Es wird unterschieden zwischen Manie ohne psychotische Symptome F30.1 und Manie mit psychotischen Symptomen F30.2.

 

Bei der Manie mit psychotischen Symptomen treten zusätzlich zu dem manischen Bild Wahn (zumeist Größenwahn) oder Halluzinationen (zumeist Stimmen, die unmittelbar zum Betroffenen sprechen) auf. Die Erregung, die ausgeprägte körperliche Aktivität und die Ideenflucht können so extrem sein, dass der Betroffene für eine normale Kommunikation unzugänglich wird.

Es kann im Extremfall zum Manischen Stupor kommen.

 

Ätiologie

Die Ursachen für die Entstehung einer Manie sind noch weitgehend ungeklärt.
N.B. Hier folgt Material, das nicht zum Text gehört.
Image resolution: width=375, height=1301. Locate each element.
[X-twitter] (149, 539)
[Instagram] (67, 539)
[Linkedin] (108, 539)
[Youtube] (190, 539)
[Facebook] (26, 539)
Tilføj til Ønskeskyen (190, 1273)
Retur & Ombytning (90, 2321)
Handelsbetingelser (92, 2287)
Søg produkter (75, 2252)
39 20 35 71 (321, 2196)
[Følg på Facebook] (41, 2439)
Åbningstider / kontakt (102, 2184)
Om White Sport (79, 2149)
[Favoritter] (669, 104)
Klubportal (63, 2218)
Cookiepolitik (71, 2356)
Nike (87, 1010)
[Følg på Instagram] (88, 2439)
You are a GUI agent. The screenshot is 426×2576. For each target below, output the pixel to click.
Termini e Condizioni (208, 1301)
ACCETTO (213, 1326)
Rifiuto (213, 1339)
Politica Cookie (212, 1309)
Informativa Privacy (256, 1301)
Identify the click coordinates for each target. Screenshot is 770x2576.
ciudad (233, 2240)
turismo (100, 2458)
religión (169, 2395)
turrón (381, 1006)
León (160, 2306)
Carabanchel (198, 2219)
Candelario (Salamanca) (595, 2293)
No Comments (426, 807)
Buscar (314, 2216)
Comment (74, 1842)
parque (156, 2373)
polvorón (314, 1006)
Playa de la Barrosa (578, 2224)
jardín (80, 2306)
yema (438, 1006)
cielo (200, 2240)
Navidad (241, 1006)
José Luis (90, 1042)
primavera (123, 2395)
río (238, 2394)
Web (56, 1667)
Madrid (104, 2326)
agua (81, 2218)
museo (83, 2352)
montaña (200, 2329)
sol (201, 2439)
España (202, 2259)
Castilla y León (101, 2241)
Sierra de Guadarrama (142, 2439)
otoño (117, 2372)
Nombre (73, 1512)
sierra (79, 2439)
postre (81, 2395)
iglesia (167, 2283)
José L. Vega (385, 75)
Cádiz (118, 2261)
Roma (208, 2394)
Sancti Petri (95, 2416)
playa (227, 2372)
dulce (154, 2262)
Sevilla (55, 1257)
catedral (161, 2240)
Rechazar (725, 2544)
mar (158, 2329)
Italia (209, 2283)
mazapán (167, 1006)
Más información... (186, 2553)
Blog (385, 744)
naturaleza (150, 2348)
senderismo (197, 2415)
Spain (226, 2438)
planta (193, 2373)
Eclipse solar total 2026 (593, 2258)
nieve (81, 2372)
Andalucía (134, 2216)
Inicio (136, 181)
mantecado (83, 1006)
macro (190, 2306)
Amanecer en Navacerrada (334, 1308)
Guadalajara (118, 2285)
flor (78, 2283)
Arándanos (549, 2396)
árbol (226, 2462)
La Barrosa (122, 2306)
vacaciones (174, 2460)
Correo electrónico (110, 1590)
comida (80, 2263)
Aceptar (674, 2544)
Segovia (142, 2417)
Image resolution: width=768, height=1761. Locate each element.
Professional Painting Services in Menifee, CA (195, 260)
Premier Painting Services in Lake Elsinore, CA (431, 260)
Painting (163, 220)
Man geht derzeit von einer vorübergehenden Störung der Neurotransmitter im Gehirn aus.

Zwillingsstudien haben eine familiäre Häufung ergeben.

 

Die Auslöser krisenhafter Krankheitsepisoden sind oft bedeutende Ereignisse im Leben wie zum Beispiel eine Hochzeit, Scheidung oder ein Stellenwechsel. Verlusterfahrungen wie Tod eines nahen Angehörigen, Zerbrechen einer Beziehung, Arbeitslosigkeit etc. sind ebenfalls Ereignisse, die bei Disposition für diese Krankheit Episoden auslösen können. Episoden der Krankheit können aber auch ohne äußere Ursachen auftreten.

Vermutet wird auch, dass manische Zustände dabei helfen sollen, ein Gefühl der Bedrücktheit und geringe Selbstwertgefühle zu vermeiden.

 

Hypomanie

Als Hypomanie bezeichnet man eine Störung, die charakterisiert ist durch eine anhaltende, leicht gehobene Stimmung, gesteigerten Antrieb und Aktivität und in der Regel auch ein auffallendes Gefühl von Wohlbefinden und körperlicher und seelischer Leistungsfähigkeit. Gesteigerte Geselligkeit, Gesprächigkeit, übermäßige Vertraulichkeit, gesteigerte Libido und vermindertes Schlafbedürfnis sind häufig vorhanden, aber nicht in dem Ausmaß, dass sie zu einem Abbruch der Berufstätigkeit oder zu sozialer Ablehnung führen. Reizbarkeit, Selbstüberschätzung und flegelhaftes Verhalten können an die Stelle der häufigen euphorischen Geselligkeit treten. Die Störungen der Stimmung und des Verhaltens werden nicht von Halluzinationen oder Wahn begleitet.